PBMC from 12 other RA patients and five control subjects were used for stimulation experiments. Briefly, 11 of these 12 patients were rheumatoid factor (RF)-positive and one female patient with severe RA of 2 yr duration was RF-negative. There were eight females and four males, and the average age was 44.5±9.6 yr (S.D.). These patients received different treatment regimens: the DMARDs used were methotrexate in four patients, d-penicillamine in one patient and sulphasalazine in one patient. NSAIDs were given to four patients and, steroids in a daily dose equivalent to 5–10 mg prednisone to six patients. The single RF-negative patient and two RF-positive patients received no pharmacological treatment.

Synovial fluid-derived FLS (FLSSF) from 13 RA patients and three spondyloarthropathy patients [17] were obtained by arthrocentesis of the knee joint. Synovial membrane-derived FLS (FLSSM) were obtained from 14 additional RA patients at the time of synovectomy of severely inflamed wrist or metacarpophalangeal joints, and from three osteoarthritis (OA) patients undergoing joint replacement of the knee.
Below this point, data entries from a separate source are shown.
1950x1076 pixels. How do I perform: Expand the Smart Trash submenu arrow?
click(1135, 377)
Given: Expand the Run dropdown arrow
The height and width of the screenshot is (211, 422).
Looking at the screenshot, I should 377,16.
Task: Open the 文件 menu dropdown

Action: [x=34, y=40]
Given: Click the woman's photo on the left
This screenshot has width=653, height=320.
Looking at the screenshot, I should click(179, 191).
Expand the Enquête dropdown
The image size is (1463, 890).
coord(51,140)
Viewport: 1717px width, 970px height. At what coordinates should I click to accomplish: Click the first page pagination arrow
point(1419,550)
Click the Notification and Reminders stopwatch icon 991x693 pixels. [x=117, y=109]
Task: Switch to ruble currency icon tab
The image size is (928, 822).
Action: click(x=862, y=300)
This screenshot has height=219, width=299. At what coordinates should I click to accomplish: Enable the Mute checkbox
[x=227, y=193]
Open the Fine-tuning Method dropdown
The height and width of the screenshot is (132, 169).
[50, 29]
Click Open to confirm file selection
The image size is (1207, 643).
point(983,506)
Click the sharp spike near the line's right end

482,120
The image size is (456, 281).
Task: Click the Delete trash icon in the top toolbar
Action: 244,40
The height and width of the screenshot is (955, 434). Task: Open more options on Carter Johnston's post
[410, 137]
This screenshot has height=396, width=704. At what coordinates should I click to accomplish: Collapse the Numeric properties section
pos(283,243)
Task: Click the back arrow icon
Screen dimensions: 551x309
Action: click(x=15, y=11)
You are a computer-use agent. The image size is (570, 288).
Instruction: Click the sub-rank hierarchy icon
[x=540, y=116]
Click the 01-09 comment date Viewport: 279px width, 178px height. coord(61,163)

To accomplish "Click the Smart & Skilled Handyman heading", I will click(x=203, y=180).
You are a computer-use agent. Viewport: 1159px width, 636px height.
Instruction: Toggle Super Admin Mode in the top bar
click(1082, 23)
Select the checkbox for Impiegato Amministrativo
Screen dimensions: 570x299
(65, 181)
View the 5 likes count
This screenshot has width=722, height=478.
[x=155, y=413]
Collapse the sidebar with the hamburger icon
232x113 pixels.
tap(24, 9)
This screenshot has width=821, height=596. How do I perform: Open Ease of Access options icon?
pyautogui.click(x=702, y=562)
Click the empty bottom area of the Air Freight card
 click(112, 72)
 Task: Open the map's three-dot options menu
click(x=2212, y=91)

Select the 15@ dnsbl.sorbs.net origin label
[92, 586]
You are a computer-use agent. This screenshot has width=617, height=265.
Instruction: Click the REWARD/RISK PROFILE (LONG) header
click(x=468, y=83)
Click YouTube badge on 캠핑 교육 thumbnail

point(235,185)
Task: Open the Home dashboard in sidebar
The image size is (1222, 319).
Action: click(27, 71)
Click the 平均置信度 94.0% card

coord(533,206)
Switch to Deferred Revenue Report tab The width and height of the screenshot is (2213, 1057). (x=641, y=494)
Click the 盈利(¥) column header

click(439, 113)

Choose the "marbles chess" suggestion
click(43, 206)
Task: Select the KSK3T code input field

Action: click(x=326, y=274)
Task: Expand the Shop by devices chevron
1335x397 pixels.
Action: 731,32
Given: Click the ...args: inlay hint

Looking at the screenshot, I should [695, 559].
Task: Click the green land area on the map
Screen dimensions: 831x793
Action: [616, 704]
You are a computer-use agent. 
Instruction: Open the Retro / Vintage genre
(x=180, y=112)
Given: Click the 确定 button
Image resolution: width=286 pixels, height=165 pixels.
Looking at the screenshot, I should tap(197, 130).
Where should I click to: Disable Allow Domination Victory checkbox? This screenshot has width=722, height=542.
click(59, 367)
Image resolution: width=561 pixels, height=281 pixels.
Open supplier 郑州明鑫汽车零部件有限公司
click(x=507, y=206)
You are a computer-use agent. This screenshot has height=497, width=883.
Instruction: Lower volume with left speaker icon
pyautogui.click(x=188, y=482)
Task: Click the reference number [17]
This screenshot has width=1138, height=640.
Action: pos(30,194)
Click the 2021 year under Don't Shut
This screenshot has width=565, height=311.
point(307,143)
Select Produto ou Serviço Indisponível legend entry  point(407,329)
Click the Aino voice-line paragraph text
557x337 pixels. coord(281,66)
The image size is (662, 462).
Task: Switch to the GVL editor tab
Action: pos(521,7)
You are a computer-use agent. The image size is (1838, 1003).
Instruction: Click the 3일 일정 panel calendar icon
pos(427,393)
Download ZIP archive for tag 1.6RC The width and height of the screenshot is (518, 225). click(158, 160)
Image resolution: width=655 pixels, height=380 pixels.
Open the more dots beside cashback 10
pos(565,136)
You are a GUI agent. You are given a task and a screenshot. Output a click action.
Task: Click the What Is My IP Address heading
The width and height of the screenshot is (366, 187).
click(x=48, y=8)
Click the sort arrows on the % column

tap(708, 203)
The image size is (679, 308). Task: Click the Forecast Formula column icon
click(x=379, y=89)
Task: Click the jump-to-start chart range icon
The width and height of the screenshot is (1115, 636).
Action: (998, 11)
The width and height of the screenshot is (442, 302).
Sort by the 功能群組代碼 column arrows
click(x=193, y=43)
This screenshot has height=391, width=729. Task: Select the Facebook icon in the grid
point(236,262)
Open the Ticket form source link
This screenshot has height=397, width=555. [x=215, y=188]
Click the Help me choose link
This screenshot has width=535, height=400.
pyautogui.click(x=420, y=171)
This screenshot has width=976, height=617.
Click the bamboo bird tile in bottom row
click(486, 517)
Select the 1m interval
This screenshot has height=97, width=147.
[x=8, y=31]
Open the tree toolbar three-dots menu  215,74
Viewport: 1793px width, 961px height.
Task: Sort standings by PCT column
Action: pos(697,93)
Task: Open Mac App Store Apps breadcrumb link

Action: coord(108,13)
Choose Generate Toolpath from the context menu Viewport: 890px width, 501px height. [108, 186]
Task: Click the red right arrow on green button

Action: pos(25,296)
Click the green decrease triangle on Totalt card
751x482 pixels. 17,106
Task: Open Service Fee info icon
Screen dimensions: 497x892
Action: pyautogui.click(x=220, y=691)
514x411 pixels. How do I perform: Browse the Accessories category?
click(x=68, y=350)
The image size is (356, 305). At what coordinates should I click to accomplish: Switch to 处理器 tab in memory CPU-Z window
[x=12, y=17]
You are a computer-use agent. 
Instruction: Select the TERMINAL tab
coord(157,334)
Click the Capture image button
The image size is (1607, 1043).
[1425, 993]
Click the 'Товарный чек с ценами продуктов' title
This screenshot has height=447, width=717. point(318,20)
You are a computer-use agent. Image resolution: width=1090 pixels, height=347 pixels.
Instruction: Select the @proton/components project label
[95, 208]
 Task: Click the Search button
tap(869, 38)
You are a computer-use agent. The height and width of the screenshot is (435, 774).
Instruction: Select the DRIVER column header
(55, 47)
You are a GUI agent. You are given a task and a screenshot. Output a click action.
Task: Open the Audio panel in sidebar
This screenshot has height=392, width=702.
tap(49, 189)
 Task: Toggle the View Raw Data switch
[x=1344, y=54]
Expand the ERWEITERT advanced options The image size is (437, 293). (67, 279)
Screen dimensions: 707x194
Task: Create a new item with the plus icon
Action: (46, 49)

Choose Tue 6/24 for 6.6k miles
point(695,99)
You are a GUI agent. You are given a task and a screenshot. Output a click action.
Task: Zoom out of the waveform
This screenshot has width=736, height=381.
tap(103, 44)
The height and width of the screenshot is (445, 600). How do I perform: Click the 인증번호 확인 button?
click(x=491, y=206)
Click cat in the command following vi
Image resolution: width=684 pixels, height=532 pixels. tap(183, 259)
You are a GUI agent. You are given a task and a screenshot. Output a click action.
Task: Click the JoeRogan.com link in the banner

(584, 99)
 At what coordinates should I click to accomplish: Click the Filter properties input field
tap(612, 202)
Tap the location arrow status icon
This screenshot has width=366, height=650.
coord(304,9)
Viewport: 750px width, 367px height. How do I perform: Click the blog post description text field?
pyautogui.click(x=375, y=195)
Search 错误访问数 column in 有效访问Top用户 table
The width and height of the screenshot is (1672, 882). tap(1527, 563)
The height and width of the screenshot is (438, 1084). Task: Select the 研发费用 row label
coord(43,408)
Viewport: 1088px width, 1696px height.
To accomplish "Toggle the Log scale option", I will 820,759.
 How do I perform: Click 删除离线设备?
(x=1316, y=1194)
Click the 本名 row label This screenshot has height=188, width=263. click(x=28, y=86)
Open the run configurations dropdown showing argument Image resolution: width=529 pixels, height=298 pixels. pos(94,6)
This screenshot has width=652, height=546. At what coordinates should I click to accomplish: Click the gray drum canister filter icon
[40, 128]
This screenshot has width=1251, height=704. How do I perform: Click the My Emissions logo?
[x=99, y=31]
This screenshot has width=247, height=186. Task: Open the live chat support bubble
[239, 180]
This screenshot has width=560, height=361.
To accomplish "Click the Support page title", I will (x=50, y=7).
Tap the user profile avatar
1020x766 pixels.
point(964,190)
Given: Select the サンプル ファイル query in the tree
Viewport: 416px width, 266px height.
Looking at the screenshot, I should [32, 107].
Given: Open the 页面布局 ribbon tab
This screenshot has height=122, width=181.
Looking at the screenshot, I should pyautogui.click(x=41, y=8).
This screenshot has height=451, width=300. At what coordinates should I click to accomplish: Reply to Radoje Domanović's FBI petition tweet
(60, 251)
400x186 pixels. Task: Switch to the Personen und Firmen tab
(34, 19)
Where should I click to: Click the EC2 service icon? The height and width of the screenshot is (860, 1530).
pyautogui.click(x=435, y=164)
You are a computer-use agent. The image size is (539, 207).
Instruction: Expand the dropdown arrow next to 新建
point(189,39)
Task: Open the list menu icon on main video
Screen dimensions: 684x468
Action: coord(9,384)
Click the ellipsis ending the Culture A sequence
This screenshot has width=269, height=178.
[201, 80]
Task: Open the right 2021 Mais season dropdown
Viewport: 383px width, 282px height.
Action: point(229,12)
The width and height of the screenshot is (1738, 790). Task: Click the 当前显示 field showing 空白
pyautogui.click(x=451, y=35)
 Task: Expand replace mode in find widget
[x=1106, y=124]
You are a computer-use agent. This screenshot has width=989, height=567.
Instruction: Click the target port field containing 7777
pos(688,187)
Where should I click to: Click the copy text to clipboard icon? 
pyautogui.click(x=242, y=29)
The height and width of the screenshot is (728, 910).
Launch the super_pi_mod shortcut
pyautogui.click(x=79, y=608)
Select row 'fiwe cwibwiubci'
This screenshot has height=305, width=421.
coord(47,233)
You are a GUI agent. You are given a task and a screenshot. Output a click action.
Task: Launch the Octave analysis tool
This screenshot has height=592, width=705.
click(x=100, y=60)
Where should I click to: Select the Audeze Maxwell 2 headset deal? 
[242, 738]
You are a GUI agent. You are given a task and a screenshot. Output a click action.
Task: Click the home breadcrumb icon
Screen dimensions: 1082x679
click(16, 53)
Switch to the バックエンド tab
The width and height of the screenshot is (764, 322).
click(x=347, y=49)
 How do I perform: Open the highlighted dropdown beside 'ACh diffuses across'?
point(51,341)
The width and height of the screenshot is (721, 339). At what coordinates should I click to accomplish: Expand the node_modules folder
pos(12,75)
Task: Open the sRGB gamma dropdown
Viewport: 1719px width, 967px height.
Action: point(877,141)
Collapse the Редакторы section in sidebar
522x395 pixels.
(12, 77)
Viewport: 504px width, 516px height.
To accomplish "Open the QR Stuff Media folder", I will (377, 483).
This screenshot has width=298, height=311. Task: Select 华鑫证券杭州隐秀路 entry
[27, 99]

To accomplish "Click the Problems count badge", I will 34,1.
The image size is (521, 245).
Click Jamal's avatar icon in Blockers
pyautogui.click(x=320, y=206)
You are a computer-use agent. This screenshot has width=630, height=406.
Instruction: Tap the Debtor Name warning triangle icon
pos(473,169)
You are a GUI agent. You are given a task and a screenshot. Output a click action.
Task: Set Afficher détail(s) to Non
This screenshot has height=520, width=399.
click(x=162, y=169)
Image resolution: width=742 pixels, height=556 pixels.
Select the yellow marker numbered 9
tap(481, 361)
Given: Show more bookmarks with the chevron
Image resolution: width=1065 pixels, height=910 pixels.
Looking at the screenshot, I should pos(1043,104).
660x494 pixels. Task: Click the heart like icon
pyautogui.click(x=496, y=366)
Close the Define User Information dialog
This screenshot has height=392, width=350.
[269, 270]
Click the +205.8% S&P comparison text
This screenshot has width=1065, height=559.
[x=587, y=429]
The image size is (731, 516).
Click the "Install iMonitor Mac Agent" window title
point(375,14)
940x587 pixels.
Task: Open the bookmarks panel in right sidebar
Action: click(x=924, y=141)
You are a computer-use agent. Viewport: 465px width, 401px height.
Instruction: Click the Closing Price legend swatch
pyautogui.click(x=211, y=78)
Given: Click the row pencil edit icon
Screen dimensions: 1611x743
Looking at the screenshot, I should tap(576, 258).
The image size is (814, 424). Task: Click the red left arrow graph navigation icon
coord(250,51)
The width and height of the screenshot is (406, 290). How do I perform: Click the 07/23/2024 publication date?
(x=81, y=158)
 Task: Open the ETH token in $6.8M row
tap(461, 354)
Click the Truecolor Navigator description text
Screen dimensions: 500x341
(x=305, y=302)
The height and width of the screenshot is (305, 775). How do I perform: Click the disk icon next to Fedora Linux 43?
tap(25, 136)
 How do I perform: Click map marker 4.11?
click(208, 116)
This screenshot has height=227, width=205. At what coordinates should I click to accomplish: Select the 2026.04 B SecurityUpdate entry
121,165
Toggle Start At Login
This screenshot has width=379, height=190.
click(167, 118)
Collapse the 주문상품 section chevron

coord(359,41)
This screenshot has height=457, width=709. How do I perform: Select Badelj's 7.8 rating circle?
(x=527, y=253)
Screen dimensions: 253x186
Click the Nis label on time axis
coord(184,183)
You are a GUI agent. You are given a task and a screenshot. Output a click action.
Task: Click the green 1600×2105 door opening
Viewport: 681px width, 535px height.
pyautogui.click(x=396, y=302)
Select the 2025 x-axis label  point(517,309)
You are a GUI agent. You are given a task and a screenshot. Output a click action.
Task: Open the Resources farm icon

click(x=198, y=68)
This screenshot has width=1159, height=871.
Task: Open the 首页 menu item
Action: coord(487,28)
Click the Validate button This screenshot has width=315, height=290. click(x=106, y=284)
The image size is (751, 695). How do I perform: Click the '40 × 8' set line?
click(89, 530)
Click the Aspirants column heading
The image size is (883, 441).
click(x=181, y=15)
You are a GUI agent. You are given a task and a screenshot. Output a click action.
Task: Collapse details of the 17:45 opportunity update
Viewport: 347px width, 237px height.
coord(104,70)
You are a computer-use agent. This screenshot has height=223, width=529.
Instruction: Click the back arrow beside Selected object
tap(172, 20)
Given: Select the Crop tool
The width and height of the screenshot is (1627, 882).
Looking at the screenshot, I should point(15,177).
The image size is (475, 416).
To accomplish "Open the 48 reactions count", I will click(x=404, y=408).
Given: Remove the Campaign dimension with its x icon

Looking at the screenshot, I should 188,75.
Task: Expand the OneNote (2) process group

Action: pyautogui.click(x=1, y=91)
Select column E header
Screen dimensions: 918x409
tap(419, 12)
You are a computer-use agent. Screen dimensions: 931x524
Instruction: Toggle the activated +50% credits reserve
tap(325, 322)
All blood, synovial fluid and tissue specimens from patients and healthy donors were collected after the subjects had given informed consent.

Blood cell preparation
PBMC were isolated from 25 ml heparinized blood samples by Ficoll–Hypaque (Seromed, Berlin, Germany) gradient centrifugation. Cells were washed three times with phosphate-buffered saline (PBS) and immediately used in the experiments.

Synovial cell preparation and culture
Homogenous fibroblast-like synoviocyte cell cultures were established from the synovial fluid or synovial membranes. Briefly, total synovial fluid was inoculated directly into 250-ml flasks (Falcon, Becton Dickinson, Franklin Lake, NJ, USA). Non-adherent cells and supernatant were removed after 24 h and adherent cells were cultured to confluence in Ham's F10 medium (Bio Whittaker, Verviers, Belgium) completed with 10% fetal bovine serum (FBS; Boehringer, Ingelheim, Germany), 100 U/ml penicillin, 100 µg/ml streptomycin and 2 mM glutamine in a humidified 5% carbon dioxide atmosphere at 37°C. Synovial biopsies were dissected, minced and incubated in Ham's F10 medium containing 2 mg/ml collagenase (Sigma, Deisenhofen, Germany) for 2–4 h. After digestion of the synovial tissues, cells were washed three times with PBS and cultured in flasks (Falcon) containing completed Ham's F10 medium. Cells were passaged 2–4 times. Fluorescence-activated cell sorting (FACS)-characterized fibroblast-like synoviocytes were used for experiments after a total culture duration of at least 6 weeks, and an additional experiment was performed after 6 months of culture.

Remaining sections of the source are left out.